■ **Work required**
Look below for the line holding "Switch power chart to bar chart view" and the line holding "You are a computer-use agent. The". Transcribe exactly those lines and all lines between them, nothing more.

■ **Data for the task**
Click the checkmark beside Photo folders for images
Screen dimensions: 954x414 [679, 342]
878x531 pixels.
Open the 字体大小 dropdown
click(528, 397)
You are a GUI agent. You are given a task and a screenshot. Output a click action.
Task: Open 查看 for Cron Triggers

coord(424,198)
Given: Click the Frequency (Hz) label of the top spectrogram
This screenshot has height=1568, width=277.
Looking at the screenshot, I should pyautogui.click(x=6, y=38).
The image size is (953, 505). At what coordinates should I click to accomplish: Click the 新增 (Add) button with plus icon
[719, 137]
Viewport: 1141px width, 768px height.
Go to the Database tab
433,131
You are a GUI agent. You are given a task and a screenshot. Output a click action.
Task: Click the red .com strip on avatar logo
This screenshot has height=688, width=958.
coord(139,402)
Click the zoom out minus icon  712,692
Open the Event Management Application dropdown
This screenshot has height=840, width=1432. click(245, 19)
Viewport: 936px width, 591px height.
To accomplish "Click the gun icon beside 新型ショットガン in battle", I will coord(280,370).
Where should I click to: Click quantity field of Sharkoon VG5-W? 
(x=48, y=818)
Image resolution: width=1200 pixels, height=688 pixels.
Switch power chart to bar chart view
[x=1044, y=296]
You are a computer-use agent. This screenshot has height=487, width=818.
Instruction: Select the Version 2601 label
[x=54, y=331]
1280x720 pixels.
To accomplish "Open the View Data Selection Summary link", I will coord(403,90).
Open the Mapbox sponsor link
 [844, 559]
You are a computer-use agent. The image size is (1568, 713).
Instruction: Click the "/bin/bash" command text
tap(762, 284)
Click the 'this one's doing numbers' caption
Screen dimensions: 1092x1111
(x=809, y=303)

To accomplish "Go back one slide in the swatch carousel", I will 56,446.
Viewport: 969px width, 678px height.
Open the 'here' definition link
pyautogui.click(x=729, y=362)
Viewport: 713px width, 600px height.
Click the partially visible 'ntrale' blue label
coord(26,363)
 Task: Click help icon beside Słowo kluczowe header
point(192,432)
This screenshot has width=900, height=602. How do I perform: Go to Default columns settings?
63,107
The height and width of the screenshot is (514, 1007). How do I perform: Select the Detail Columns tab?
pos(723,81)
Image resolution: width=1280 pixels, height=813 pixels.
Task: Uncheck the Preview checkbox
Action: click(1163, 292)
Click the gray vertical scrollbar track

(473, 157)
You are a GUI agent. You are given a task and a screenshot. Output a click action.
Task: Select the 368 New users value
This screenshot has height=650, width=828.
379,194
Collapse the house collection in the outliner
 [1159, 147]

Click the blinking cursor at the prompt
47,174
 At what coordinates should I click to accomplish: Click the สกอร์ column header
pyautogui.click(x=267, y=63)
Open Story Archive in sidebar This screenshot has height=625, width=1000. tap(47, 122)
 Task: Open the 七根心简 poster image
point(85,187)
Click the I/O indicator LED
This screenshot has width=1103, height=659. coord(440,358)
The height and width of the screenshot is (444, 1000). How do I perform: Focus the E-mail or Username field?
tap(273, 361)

■ **Task response**
Switch power chart to bar chart view
[x=1044, y=296]
You are a computer-use agent. This screenshot has height=487, width=818.
Instruction: Select the Version 2601 label
[x=54, y=331]
1280x720 pixels.
To accomplish "Open the View Data Selection Summary link", I will coord(403,90).
Open the Mapbox sponsor link
 [844, 559]
You are a computer-use agent. The image size is (1568, 713).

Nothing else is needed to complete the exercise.